Reproduce every line of the material from its first line through the line containing "[x=653, y=30]", both ends included and requests kept as they are, shifting each coordinate in the answers by -69.

> EXCERPTED DATA:
========

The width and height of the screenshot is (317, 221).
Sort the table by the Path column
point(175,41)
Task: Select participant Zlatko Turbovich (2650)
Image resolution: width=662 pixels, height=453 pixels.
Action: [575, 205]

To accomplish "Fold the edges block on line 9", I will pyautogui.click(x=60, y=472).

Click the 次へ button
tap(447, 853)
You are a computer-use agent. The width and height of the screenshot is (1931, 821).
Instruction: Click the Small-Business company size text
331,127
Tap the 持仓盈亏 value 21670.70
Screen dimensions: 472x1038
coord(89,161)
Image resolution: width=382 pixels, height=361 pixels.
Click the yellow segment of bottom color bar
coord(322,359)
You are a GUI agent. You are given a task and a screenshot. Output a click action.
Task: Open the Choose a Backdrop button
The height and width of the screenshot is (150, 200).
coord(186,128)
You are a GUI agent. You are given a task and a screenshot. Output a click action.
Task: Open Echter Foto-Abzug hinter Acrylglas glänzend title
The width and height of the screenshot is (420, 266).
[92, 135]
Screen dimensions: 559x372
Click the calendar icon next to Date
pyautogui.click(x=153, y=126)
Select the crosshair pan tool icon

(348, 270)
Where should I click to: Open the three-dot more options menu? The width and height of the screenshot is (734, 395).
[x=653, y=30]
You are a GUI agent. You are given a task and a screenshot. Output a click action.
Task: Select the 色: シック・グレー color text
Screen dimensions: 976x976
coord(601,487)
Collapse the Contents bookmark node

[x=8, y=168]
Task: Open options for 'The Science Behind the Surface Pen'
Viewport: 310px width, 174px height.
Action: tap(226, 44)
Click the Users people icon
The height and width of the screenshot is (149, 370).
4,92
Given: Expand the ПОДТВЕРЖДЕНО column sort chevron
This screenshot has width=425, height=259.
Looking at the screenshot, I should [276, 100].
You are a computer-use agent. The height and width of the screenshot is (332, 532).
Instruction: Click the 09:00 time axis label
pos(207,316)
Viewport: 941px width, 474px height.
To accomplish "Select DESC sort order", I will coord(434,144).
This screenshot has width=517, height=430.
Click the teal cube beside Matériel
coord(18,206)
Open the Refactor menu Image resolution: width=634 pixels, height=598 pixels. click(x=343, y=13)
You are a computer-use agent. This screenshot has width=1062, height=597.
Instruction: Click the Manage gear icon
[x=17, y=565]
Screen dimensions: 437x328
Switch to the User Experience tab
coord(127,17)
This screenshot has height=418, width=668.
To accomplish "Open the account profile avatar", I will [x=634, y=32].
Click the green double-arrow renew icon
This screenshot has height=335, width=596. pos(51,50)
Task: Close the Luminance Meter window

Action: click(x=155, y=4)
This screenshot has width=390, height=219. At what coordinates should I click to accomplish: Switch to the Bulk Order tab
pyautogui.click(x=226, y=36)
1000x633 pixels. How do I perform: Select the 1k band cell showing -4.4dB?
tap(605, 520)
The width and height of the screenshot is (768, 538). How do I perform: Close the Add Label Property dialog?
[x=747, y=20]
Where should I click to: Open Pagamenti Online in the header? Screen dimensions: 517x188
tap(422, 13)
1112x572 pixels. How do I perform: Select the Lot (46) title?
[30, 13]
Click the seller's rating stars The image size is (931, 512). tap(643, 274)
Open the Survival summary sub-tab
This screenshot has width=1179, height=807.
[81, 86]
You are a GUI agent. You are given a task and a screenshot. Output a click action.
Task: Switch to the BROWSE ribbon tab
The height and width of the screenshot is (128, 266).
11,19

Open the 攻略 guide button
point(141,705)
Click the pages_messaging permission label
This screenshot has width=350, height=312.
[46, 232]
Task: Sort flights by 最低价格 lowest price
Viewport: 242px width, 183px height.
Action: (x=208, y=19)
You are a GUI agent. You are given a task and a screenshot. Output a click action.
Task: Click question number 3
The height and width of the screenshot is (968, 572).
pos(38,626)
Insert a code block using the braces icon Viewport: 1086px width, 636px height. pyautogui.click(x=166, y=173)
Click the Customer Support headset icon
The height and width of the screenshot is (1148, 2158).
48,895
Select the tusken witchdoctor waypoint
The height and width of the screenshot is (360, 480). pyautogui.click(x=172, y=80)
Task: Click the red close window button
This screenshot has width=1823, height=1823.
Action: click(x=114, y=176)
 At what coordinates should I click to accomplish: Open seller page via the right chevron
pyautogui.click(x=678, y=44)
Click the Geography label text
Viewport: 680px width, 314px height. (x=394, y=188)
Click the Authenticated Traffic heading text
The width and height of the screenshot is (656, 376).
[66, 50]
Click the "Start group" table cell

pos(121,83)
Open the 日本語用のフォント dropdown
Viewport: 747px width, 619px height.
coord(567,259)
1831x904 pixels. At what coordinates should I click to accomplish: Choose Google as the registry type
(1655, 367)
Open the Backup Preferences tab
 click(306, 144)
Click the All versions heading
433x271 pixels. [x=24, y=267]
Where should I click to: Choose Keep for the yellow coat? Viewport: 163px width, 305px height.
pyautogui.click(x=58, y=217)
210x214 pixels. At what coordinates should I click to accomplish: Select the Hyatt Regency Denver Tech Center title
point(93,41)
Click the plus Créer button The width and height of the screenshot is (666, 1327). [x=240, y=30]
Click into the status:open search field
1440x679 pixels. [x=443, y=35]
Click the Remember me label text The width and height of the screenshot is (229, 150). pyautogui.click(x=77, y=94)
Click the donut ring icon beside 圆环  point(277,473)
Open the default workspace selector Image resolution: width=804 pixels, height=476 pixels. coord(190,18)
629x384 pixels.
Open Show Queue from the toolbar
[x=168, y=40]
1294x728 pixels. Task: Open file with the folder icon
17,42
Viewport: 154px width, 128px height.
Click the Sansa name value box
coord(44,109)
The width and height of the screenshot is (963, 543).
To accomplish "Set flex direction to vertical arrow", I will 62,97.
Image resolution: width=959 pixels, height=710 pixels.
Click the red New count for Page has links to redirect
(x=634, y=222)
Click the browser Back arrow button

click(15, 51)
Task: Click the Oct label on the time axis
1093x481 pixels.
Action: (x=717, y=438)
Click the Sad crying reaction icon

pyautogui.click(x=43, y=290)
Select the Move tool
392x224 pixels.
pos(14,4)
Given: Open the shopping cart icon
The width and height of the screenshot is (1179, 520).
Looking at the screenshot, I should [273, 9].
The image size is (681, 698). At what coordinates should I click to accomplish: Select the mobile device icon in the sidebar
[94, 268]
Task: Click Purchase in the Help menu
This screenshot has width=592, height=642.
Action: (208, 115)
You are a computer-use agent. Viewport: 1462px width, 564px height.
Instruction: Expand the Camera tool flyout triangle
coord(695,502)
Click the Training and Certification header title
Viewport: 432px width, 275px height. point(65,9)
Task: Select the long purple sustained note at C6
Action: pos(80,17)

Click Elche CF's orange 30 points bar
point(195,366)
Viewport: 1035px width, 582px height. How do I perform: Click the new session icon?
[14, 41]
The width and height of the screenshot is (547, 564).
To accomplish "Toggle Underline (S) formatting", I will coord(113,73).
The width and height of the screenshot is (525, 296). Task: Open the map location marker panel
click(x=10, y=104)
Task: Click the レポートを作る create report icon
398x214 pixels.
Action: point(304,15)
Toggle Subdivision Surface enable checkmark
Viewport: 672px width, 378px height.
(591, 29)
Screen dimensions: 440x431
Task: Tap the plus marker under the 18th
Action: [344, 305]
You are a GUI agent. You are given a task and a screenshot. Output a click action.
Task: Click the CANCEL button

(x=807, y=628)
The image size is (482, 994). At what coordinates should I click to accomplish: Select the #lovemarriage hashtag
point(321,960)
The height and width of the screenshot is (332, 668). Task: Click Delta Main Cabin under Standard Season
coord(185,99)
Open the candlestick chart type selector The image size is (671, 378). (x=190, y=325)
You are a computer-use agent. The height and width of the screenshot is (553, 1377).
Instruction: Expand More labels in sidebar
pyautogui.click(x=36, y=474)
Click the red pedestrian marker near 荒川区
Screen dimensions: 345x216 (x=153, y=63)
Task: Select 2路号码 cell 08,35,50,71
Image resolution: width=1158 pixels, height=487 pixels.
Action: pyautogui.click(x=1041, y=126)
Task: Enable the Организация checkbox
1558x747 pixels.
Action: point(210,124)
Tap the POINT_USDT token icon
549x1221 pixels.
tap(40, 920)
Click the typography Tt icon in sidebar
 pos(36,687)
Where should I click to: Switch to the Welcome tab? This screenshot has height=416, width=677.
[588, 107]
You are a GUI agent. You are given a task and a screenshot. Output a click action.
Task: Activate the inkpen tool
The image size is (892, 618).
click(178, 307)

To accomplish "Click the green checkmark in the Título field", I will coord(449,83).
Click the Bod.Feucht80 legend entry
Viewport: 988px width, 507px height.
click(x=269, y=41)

========

> EXERCISE ANSWER:
The width and height of the screenshot is (317, 221).
Sort the table by the Path column
point(106,-28)
Task: Select participant Zlatko Turbovich (2650)
Image resolution: width=662 pixels, height=453 pixels.
Action: [506, 136]

To accomplish "Fold the edges block on line 9", I will pyautogui.click(x=-9, y=403).

Click the 次へ button
tap(378, 784)
You are a computer-use agent. The width and height of the screenshot is (1931, 821).
Instruction: Click the Small-Business company size text
262,58
Tap the 持仓盈亏 value 21670.70
Screen dimensions: 472x1038
coord(20,92)
Image resolution: width=382 pixels, height=361 pixels.
Click the yellow segment of bottom color bar
coord(253,290)
You are a GUI agent. You are given a task and a screenshot. Output a click action.
Task: Open the Choose a Backdrop button
The height and width of the screenshot is (150, 200).
coord(117,59)
You are a GUI agent. You are given a task and a screenshot. Output a click action.
Task: Open Echter Foto-Abzug hinter Acrylglas glänzend title
The width and height of the screenshot is (420, 266).
[23, 66]
Screen dimensions: 559x372
Click the calendar icon next to Date
pyautogui.click(x=84, y=57)
Select the crosshair pan tool icon

(279, 201)
Where should I click to: Open the three-dot more options menu? The width and height of the screenshot is (734, 395).
[x=584, y=-39]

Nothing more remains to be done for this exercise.